▶ _Excerpted data_
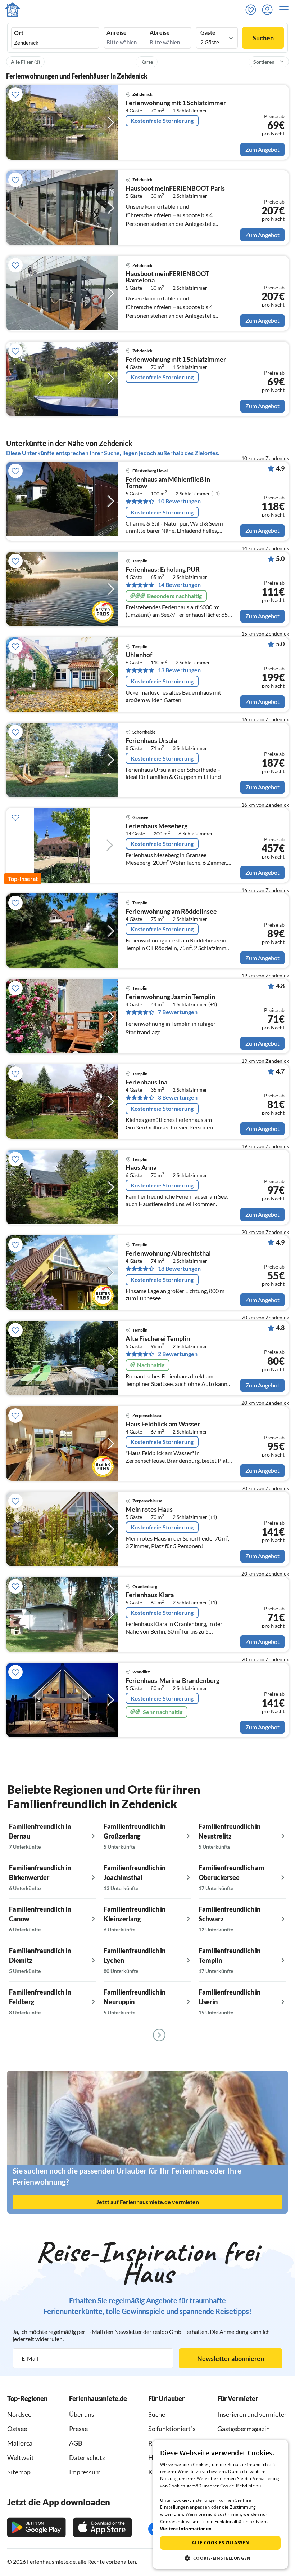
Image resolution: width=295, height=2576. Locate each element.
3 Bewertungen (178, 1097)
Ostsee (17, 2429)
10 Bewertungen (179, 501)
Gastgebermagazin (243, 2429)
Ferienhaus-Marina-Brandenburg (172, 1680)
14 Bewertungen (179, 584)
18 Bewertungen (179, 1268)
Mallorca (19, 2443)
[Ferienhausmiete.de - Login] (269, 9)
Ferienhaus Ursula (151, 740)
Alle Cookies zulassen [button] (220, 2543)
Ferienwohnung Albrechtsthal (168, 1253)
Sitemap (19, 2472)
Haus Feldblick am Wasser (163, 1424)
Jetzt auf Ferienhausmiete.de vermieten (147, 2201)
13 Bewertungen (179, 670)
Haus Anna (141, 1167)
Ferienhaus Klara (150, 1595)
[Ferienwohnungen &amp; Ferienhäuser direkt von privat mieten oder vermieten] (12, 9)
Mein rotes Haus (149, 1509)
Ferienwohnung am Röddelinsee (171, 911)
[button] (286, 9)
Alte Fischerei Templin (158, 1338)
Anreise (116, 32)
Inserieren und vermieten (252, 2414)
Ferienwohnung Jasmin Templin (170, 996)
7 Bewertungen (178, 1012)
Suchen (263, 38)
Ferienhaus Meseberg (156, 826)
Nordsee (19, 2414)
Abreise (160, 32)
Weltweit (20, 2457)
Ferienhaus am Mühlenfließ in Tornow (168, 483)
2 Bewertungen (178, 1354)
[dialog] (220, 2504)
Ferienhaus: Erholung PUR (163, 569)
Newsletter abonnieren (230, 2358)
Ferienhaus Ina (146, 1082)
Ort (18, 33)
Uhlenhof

▶ _Exercise instructions_
Your answer must consist of every line from the listing that holds the string "Ferienhausmiete".

▶ _Answer_
[Ferienhausmiete.de - Login] (269, 9)
Jetzt auf Ferienhausmiete.de vermieten (147, 2201)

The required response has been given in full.